_RECORDS FOR THE TASK_
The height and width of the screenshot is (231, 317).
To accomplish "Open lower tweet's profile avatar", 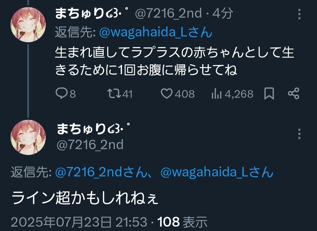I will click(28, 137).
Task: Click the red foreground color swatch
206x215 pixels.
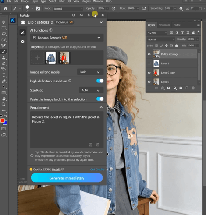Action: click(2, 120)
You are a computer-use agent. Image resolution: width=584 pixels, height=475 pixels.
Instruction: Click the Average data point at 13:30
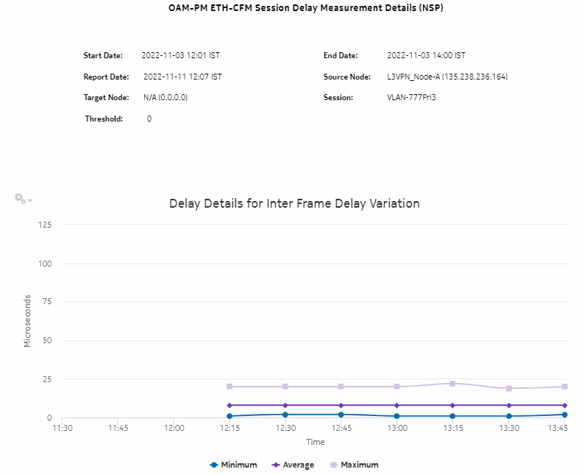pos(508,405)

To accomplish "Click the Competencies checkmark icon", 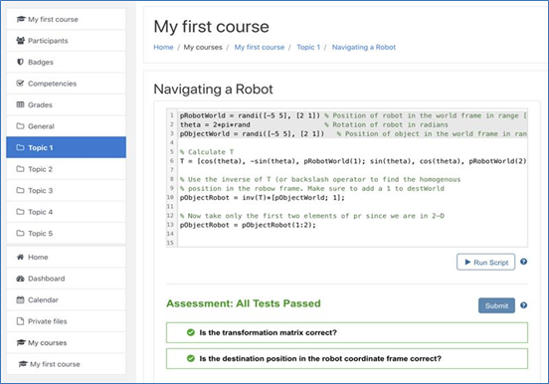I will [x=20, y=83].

---

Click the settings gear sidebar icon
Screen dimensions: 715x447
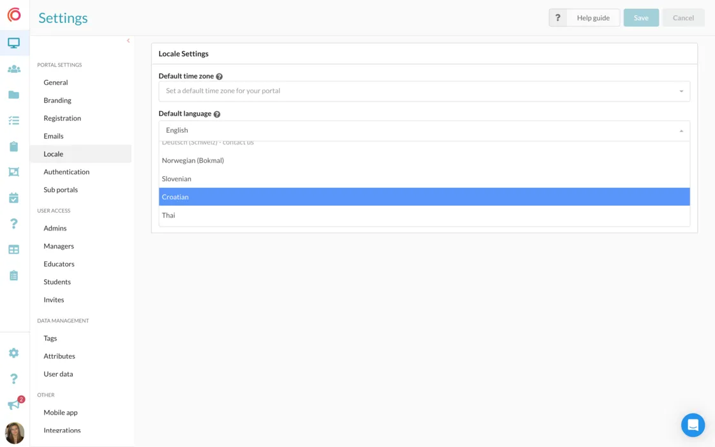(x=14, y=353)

_ACTION ITEM_
Could you copy out every line in the listing where the word "height" appears?

_WRITTEN ANSWER_
The height and width of the screenshot is (231, 317).
You are a computer-use agent. Image resolution: width=584 pixels, height=475 pixels.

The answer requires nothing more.